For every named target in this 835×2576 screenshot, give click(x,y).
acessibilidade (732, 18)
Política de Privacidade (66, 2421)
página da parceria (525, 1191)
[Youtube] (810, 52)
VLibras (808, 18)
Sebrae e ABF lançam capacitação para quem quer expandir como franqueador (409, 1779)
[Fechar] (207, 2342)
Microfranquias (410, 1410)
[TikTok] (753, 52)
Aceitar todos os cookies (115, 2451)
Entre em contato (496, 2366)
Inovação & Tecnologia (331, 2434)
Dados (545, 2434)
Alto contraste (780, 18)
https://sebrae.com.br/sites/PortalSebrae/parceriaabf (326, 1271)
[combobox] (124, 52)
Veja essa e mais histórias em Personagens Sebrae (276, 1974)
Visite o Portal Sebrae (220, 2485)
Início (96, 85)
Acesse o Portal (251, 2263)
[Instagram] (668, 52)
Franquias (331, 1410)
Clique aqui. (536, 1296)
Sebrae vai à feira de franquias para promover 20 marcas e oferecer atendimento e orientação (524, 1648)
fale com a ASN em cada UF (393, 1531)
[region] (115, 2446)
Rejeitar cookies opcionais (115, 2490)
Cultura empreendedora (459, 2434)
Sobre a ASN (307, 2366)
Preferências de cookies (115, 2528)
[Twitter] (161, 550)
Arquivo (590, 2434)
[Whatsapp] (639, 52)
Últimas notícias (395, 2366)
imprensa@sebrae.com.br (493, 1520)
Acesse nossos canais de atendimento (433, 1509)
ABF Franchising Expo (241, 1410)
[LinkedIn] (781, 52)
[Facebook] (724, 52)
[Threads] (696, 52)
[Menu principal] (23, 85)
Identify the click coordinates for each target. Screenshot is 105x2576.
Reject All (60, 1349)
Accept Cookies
---
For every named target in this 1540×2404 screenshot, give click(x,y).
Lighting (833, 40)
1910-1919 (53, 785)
* * *
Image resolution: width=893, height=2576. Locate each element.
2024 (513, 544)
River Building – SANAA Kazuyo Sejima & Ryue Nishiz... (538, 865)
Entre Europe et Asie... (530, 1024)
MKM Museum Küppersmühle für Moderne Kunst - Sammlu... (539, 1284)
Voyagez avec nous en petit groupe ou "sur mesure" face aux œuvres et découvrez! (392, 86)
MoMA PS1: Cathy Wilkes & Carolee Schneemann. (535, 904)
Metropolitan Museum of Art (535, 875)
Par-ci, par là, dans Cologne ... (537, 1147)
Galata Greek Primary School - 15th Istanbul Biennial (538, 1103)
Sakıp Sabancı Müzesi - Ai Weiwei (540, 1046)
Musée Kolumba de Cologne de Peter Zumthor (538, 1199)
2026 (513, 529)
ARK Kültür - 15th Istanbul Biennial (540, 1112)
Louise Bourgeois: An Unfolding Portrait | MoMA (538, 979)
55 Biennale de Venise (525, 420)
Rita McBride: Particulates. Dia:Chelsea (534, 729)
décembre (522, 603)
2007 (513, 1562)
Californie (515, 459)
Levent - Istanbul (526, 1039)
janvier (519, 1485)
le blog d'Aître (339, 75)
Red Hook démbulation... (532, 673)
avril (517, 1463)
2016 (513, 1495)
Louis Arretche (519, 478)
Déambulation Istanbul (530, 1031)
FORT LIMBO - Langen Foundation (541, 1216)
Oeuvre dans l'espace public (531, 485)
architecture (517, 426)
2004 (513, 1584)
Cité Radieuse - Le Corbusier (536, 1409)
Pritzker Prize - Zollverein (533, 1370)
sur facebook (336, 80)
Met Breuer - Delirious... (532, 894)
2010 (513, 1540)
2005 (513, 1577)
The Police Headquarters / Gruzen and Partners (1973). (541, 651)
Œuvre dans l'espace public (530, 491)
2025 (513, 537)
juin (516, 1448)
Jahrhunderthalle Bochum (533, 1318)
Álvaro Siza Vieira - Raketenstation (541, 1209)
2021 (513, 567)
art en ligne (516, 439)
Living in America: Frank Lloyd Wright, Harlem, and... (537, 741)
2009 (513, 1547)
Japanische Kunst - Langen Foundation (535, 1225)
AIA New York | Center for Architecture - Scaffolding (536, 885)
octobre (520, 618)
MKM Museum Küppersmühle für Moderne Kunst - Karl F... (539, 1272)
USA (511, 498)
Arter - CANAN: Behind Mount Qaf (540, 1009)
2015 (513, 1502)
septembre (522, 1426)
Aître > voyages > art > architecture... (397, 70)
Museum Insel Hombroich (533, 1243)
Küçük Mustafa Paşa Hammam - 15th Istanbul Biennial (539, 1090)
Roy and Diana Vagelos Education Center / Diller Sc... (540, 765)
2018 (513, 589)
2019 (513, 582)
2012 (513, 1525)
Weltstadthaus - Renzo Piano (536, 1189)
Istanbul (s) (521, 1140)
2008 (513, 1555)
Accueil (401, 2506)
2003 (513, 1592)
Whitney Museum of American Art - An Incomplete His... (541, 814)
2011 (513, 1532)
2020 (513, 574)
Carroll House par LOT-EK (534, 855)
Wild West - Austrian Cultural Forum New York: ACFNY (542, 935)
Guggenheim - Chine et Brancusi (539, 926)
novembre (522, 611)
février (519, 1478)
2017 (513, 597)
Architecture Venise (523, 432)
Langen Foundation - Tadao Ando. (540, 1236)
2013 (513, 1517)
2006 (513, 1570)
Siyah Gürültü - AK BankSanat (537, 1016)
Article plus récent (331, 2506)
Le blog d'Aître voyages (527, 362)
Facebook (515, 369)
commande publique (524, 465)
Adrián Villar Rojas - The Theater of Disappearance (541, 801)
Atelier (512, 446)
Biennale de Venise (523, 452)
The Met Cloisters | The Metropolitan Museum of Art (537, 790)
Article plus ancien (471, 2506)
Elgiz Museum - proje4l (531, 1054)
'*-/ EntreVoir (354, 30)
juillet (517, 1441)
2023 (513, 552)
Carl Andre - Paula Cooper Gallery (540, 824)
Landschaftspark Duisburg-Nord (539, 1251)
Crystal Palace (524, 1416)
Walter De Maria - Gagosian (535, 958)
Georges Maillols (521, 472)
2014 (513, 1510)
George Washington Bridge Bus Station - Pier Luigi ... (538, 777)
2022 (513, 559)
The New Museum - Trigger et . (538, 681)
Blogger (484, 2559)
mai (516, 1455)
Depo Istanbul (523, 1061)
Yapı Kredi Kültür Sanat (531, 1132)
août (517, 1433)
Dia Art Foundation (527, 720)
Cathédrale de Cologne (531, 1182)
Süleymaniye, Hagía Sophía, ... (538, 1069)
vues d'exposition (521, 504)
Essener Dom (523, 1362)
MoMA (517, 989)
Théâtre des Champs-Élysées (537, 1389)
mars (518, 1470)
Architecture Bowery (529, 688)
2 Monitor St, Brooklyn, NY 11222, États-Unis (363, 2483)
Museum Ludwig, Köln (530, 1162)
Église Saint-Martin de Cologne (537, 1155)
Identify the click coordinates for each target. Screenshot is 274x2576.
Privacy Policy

GOAL OF THE EXERCISE: Restate word for word the entries above, starting at the line with "2018 (513, 589)" and ending at the line with "Privacy Policy", inclusive, and no others.

EXERCISE ANSWER:
2018 (513, 589)
2019 (513, 582)
2012 (513, 1525)
Weltstadthaus - Renzo Piano (536, 1189)
Istanbul (s) (521, 1140)
2008 (513, 1555)
Accueil (401, 2506)
2003 (513, 1592)
Whitney Museum of American Art - An Incomplete His... (541, 814)
2011 (513, 1532)
2020 (513, 574)
Carroll House par LOT-EK (534, 855)
Wild West - Austrian Cultural Forum New York: ACFNY (542, 935)
Guggenheim - Chine et Brancusi (539, 926)
novembre (522, 611)
février (519, 1478)
2017 (513, 597)
Architecture Venise (523, 432)
Langen Foundation - Tadao Ando. (540, 1236)
2013 (513, 1517)
2006 (513, 1570)
Siyah Gürültü - AK BankSanat (537, 1016)
Article plus récent (331, 2506)
Le blog d'Aître voyages (527, 362)
Facebook (515, 369)
commande publique (524, 465)
Adrián Villar Rojas - The Theater of Disappearance (541, 801)
Atelier (512, 446)
Biennale de Venise (523, 452)
The Met Cloisters | The Metropolitan Museum of Art (537, 790)
Article plus ancien (471, 2506)
Elgiz Museum - proje4l (531, 1054)
'*-/ EntreVoir (354, 30)
juillet (517, 1441)
2023 (513, 552)
Carl Andre - Paula Cooper Gallery (540, 824)
Landschaftspark Duisburg-Nord (539, 1251)
Crystal Palace (524, 1416)
Walter De Maria - Gagosian (535, 958)
Georges Maillols (521, 472)
2014 (513, 1510)
George Washington Bridge Bus Station - Pier Luigi ... (538, 777)
2022 (513, 559)
The New Museum - Trigger et . (538, 681)
Blogger (484, 2559)
mai (516, 1455)
Depo Istanbul (523, 1061)
Yapı Kredi Kültür Sanat (531, 1132)
août (517, 1433)
Dia Art Foundation (527, 720)
Cathédrale de Cologne (531, 1182)
Süleymaniye, Hagía Sophía, ... (538, 1069)
vues d'exposition (521, 504)
Essener Dom (523, 1362)
MoMA (517, 989)
Théâtre des Champs-Élysées (537, 1389)
mars (518, 1470)
Architecture Bowery (529, 688)
2 Monitor St, Brooklyn, NY 11222, États-Unis (363, 2483)
Museum Ludwig, Köln (530, 1162)
Église Saint-Martin de Cologne (537, 1155)
Identify the click coordinates for each target. Screenshot is 274x2576.
Privacy Policy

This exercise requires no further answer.